COVID-19 mRNA vaccines have Oak Ridge roots
The COVID-19 pandemic has added a lot of new terms to daily conversation. Phrases like “mask mandate” and “social distancing” will probably fall into disuse when COVID-19 passes from the scene. However, “mRNA vaccine,” is likely to have more staying power.
mRNA is a specialized type of RNA — a molecule that’s similar to its cousin, DNA, the molecule that carries genetic information in all known forms of life.
Early studies
Studies on the structure of RNA were done at ORNL in the early 1950s by biologist, Elliot “Ken” Volkin and biochemist Waldo Cohn. They used radioisotope and chromatography techniques that were originally developed for plutonium production at the laboratory’s Graphite Reactor during World War II.
In 1956, further research by Volkin and ORNL biologist Lazarus Astrachan enabled them to observe the role that RNA plays when a virus infects a bacterium. This interaction proved to be critical to understanding the role that RNA plays in viral infections.

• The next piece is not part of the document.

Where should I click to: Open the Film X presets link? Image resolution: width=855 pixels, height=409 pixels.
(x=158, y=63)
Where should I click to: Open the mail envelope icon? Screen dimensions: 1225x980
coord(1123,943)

Paul Berg, winner of the 1980 Nobel Prize in chemistry, said Volkin and Astrachan discovered that when a bacteriophage virus infects a bacterium, “the virus ‘turns off’ the [bacterial] cell’s machinery for making its own proteins and ‘instructs’ the cell’s machinery to make proteins characteristic of the virus. That instruction entails making a new kind of RNA, a copy of the virus’s DNA. This discovery revealed a fundamental mechanism for gene action: the coding sequences of genes are copied into short-lived RNAs that are transported out of the nucleus into the cytoplasm, where they are translated into proteins.

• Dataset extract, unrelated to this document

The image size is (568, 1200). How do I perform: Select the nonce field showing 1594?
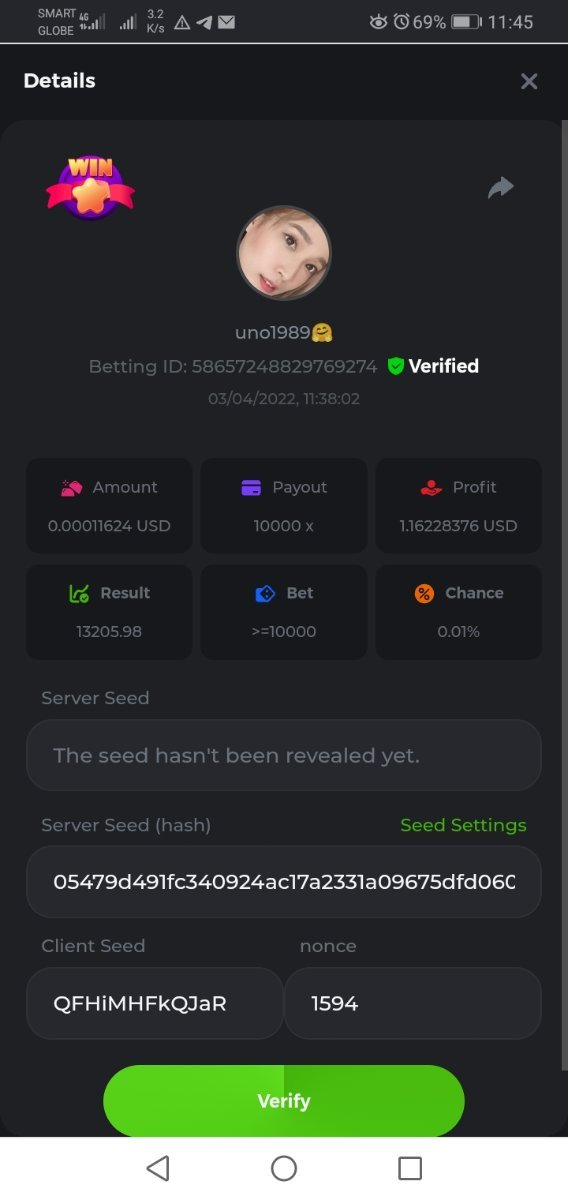413,1003
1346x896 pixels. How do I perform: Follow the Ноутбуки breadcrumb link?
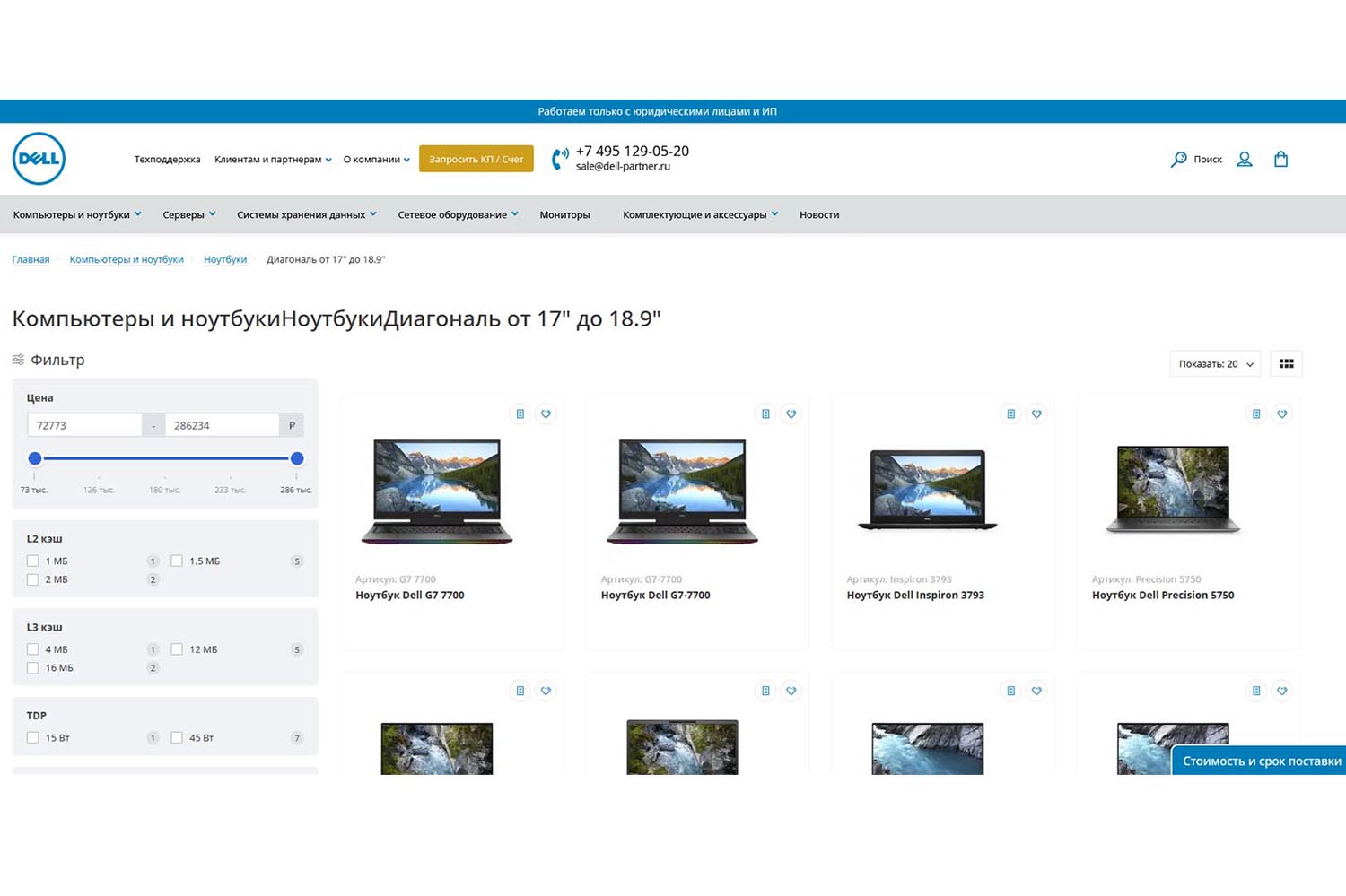[224, 259]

“Because such RNAs transport information from genes in the nucleus to the cytoplasm they are designated as messenger RNAs.”
Former ORNL director, Alvin Weinberg said that Berg described these studies on messenger RNA (mRNA) as an “unsung but momentous discovery of a fundamental mechanism in genetic chemistry” and a “seminal discovery [that] has never received its proper due.”
DNA-like RNA
Volkin and Astrachan called this new kind of RNA “DNA-like RNA” and spent several years investigating its behavior. Their findings, published in 1956, received a less-than-enthusiastic reception in the biology community. Volkin reportedly thought that the findings weren’t widely accepted because they didn’t agree with theory at the time — even though he and Astrachan repeated the studies several times with the same results.

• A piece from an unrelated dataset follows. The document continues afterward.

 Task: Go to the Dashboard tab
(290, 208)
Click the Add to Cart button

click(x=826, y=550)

Five years later, French scientists François Jacob and Jacques Monod published a paper that further illuminated the function of mRNA, an accomplishment for which they received the 1965 Nobel Prize in Medicine and Physiology.
The success of mRNA vaccines in slowing the COVID-19 pandemic, makes it likely that we will soon see efforts to apply similar technology to the task of warding off a range of infectious diseases. It also illustrates the importance of basic scientific research — like Volkin and Astrachan’s findings — which, although they were dismissed at the time, ultimately helped to pave the way for a new class of pandemic-beating vaccines.